The rest of the day didn't go much better, as I sat through the WORST screening tests of ALL time. The website doesn't work in ANYTHING other than Explorer if you want to log in, and the "assessments" were awful. No word of a lie, I had FIVE SECONDS to answer each question. This is a close and unnexaggerated replica of one.

Match the details - 5 seconds remaining. CGXNCYQZ

1.CGYNCXQZ
2.CCXNGYQZ
3.CGXZCYQN
4.CGXNCYQZ

18 of those, some others and then 30 percentages based ones. I can't do percentages at the best of times, let alone work out if Oilfield Amethyst, after having dropped 75% of it's production last year, will drop another 50% next year if it produced 120 million barrels in 2001.

I kinda get the Singapore Dollar to Hong Kong Dollar exchange rate conversion question, looking at export variables from 2008 - but it's kinda mooted by a very sturdy point: the currency ordering system does the conversions for you. If the currency ordering system has broken down to the point where you're having to manually calculate the figures, you can't order it anyway.

I sincerely believe I have been to the seventh levels of hell and back. That is one of the WORST things anyone could ever do to me. I can handle just about anything... except hypodermic needles and apparently percentage/ratio/exchange questions with a ridiculously short time limit.

At least I know I can do data comparisons in less than 5 seconds now, and my percentages one can't have been toooo bad (even though I ran out of time for the last two).
.
TXZQYNBDX - five seconds to find a match...

1 TXZQYNBDX
2 TXZQYNDBX
3 YXZQTNBDX
4 TXNQYZBDX

Update: Apparently I managed to pass that psychotic test. I didn't get the job though.

Saturday 3 December 2011

Managed the move

Off to a good start - we managed to get everything in the house - even with the VERY narrow corridor and two front doors to deal with. Mario Machon's boys did a sterling job even when His Lordship's favourite green comfy chair proved to be deeply frustrating. Whichever way it was turned, it would NOT go through.

Bless their sweet hearts, they grabbed screwdrivers, took the feet off the chair, took the front doors off and managed to get to squeeze it over the hallway radiator, just before it started to rain.

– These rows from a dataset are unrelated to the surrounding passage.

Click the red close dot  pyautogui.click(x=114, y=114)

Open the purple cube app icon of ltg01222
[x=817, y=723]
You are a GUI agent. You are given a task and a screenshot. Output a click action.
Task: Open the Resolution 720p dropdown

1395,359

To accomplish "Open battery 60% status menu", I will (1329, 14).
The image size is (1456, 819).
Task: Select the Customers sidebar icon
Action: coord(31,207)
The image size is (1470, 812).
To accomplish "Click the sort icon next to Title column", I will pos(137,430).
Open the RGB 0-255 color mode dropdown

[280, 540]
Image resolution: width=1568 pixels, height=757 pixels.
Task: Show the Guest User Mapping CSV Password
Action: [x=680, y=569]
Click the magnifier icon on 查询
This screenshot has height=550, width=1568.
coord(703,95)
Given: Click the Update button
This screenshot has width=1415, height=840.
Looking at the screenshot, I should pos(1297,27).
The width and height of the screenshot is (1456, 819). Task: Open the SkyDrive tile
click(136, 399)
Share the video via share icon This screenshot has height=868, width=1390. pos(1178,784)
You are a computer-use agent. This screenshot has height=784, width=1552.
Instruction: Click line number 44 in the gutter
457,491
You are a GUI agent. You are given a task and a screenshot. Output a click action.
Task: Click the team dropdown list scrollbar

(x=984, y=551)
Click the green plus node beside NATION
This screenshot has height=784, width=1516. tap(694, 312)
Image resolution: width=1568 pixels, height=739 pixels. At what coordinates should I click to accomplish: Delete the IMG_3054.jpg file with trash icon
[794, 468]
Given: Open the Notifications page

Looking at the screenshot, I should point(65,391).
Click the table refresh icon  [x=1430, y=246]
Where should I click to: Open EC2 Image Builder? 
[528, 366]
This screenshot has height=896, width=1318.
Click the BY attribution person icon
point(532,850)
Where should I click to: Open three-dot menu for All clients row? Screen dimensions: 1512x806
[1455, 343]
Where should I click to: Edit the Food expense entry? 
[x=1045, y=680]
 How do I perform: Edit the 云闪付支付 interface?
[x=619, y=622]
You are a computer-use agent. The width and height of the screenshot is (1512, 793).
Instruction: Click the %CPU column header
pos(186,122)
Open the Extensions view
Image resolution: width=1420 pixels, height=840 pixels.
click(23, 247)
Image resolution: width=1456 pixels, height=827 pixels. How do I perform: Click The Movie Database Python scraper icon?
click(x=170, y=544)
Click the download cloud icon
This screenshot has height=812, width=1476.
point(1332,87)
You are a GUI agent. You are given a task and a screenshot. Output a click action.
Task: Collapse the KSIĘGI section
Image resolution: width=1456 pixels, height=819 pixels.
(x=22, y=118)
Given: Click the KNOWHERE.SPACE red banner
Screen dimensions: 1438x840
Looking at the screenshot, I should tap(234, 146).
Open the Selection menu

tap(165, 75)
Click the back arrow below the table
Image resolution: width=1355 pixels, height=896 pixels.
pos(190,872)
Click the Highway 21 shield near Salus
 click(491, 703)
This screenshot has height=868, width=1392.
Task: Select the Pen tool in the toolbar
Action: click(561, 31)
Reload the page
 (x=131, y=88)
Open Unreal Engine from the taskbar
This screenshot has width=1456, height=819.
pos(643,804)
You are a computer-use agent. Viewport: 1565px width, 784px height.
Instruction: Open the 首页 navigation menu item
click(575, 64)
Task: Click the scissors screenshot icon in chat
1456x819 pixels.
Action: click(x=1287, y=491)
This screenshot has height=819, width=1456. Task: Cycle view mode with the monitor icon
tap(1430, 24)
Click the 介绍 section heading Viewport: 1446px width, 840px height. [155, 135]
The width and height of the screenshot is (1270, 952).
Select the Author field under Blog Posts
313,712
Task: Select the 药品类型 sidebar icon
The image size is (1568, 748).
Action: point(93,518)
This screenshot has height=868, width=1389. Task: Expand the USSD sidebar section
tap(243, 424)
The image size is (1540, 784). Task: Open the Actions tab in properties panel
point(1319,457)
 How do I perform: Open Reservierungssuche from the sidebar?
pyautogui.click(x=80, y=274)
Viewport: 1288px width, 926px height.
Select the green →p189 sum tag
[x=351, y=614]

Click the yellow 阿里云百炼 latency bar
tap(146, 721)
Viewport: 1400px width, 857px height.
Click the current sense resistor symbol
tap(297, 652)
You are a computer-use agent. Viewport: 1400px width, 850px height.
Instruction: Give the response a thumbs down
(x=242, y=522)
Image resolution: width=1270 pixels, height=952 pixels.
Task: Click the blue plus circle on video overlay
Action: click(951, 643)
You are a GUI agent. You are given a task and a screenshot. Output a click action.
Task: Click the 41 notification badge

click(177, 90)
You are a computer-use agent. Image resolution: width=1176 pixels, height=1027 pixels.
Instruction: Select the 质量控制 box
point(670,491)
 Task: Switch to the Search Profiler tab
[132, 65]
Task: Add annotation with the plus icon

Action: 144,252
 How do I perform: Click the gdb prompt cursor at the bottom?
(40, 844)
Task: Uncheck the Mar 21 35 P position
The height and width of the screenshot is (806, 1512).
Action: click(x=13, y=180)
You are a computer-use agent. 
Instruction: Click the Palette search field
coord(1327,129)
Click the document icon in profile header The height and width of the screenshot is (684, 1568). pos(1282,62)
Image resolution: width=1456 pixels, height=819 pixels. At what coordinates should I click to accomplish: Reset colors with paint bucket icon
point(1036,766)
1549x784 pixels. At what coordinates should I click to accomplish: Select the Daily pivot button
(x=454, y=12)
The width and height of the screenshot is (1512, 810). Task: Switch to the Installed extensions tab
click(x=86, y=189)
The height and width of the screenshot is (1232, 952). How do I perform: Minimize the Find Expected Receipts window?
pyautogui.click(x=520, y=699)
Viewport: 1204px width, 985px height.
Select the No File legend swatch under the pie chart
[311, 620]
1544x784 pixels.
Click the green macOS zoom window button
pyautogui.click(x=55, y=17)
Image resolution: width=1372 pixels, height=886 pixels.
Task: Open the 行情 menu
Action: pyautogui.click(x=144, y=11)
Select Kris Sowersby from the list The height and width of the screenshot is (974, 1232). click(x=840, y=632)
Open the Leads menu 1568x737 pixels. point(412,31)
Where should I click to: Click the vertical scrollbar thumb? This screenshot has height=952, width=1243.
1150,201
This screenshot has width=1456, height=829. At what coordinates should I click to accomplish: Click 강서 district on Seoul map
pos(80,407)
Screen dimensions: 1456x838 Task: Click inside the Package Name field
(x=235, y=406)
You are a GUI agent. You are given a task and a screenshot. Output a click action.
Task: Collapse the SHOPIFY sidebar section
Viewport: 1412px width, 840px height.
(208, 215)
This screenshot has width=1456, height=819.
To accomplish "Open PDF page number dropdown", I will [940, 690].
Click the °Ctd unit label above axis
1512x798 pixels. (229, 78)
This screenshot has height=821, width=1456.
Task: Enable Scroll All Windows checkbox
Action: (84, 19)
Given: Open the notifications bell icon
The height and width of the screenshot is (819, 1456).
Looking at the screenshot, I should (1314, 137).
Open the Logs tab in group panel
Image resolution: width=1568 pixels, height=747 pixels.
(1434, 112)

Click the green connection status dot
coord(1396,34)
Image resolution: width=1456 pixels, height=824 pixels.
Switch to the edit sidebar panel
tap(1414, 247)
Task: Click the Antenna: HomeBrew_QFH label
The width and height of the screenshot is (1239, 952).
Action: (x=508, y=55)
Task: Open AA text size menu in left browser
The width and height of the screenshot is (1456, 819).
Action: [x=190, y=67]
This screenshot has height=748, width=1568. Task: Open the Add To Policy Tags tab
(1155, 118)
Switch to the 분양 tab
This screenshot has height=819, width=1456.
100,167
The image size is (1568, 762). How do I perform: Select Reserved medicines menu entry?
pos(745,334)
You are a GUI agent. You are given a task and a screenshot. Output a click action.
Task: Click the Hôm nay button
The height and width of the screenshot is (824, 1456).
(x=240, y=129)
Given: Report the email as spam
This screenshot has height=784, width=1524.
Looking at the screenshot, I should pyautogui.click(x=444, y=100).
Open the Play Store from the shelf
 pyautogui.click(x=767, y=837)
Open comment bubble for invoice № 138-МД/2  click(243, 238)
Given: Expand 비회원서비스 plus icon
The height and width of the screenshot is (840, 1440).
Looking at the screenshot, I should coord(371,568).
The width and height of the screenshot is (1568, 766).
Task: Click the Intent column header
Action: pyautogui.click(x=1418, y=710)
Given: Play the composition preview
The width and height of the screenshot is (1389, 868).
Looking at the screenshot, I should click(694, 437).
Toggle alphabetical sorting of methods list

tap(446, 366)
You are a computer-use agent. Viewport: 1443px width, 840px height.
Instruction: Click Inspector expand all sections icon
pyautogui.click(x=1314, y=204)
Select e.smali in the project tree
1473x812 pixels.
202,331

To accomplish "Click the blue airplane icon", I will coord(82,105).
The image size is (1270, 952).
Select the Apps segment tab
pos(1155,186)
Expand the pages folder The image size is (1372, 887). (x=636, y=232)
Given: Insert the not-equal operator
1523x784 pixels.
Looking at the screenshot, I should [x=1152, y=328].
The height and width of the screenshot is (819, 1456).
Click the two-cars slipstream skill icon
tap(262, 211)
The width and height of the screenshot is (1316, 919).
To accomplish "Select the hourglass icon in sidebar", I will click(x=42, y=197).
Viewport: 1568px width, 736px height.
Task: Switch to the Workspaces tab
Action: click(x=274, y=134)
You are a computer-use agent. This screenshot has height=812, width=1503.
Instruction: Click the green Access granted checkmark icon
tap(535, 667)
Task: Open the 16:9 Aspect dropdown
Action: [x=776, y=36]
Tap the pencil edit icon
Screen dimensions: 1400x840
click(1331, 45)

If you ever get them on Shiply, ACCEPT. All the work they put in, and only two things got broken - a glass bauble I hadn't packaged properly in a box and a spare sheet of glass from my spare tanks. I'm utterly amazed - one pane of glass out of 16. Well done lads, and thank you.

We also made "Santa treat bags" for our new neighbours, full of dinky cute treats - a wee pretty bottle of wine, a teenytiny Christmas pudding, chocolate coins and Fairy Rogers - I hope they like them. It's a modern version of milk and cookies, and ideal as "thank you's".

The first one went to Pete and Dee, for lending me their pliers - His Lordship left the other toolbox in Somerset as He already brought one. I discovered the one he brought is the one full of my makeup. I can mascara anything, but I'm stumped if I need to put nails in something. The second one went to Damon and Jo-Anne for holding a rather heavy box that turned up in the hour and a half I went out...

I also had a surprisingly pleasant encounter with the tv licensing phone system. First ever "talk to me" system I have come across that actually works - I successfully updated my details!